#### Passage

# IMOS long time series products
## Hourly aggregated files
*Eduardo Klein. Apr-2021*  



This document presents the structure of the hourly aggregated long time series product, how to discover the file, interact with the data and plot some variables over the time/depth.  
  
  


## File structure

Normally, every instrument recovered from a mooring array represents an individual file in the [IMOS THREDDS server](http://thredds.aodn.org.au/thredds/catalog/IMOS/ANMN/catalog.html). This characteristic that facilitates the individual quality control and metadata handling pose some challenges for the analysis of long time series: 

- Many files for one time series
- Instruments deployed to varying depths
- Instruments sample at different times
- Significant work and expert knowledge required to view and analyse time series
- Different user groups need different products (gridded density, MLD, data combined from multiple sources, plots, etc…)

The hourly aggregated product is a file that aggregates all the variables from one site into one-hour bins. 

The aggregated file is a netCDF 4 file organised in an [Indexed Ragged Array](http://cfconventions.org/cf-conventions/v1.6.0/cf-conventions.html#_indexed_ragged_array_representation) structure that follows the Climate-Forecast conventions and IMOS netCDF file conventions (*diagram by M. Hidas*): 

![Indexed Ragged Array](./img/indexedraggedarray.png)

Some characteristics of this structure:

- `TIME` is no longer a dimension. That means that the ordinary selecting and plotting methods for CF netCDF are no longer available. `TIME` is one of the variables in the file.

########
#### Given material

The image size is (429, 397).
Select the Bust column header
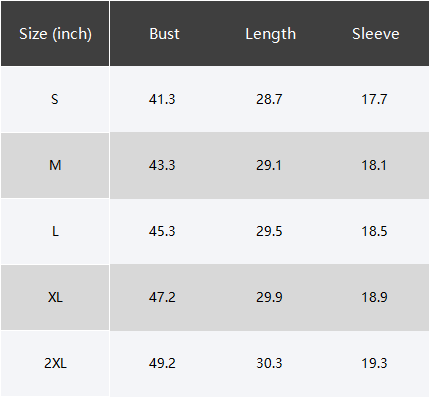tap(164, 34)
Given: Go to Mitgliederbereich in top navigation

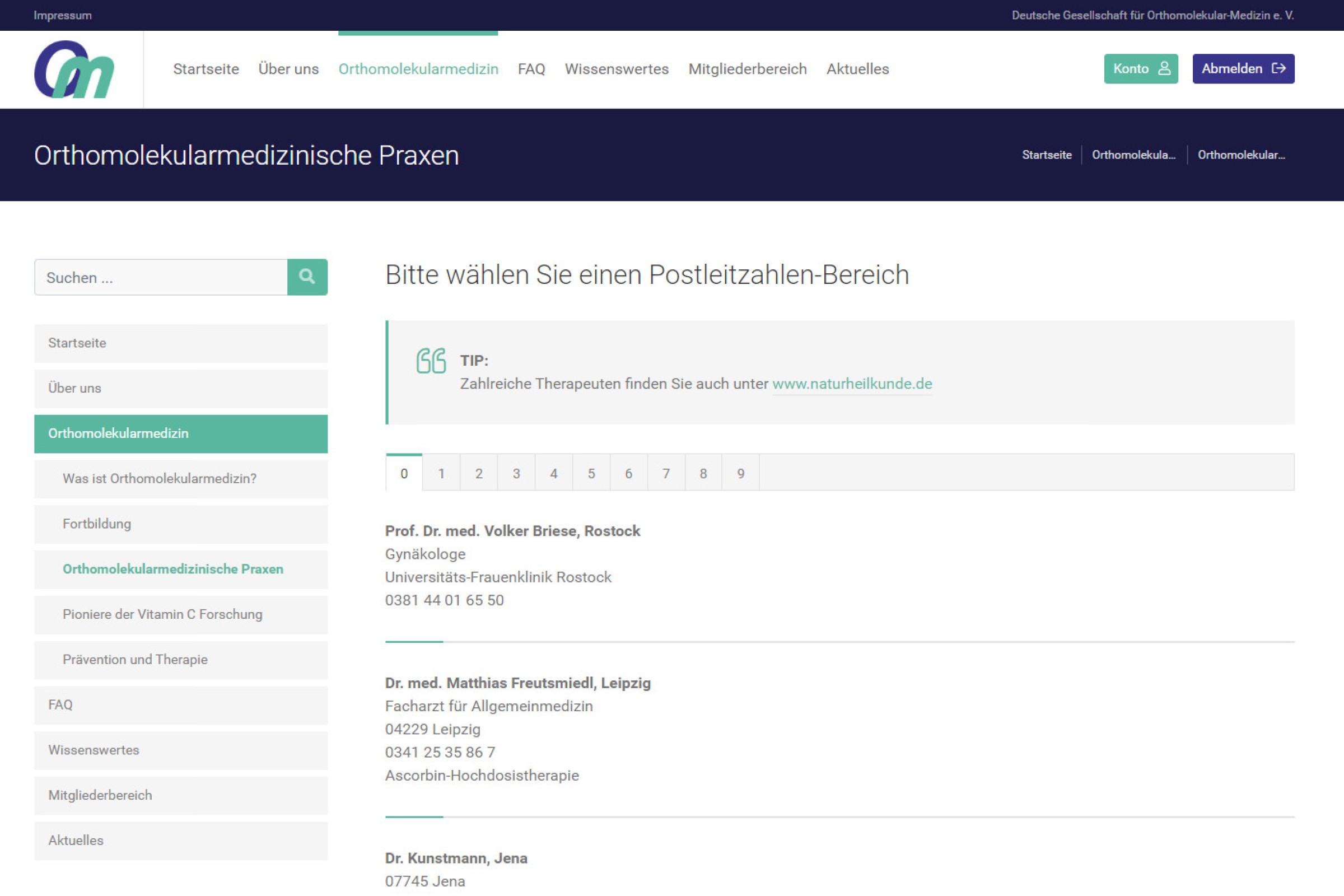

########

**What is expected:** According to the passage on IMOS hourly aggregated files, what structure is the aggregated netCDF 4 file organized in? The data have no role in what follows.

**Finished answer:** An Indexed Ragged Array structure.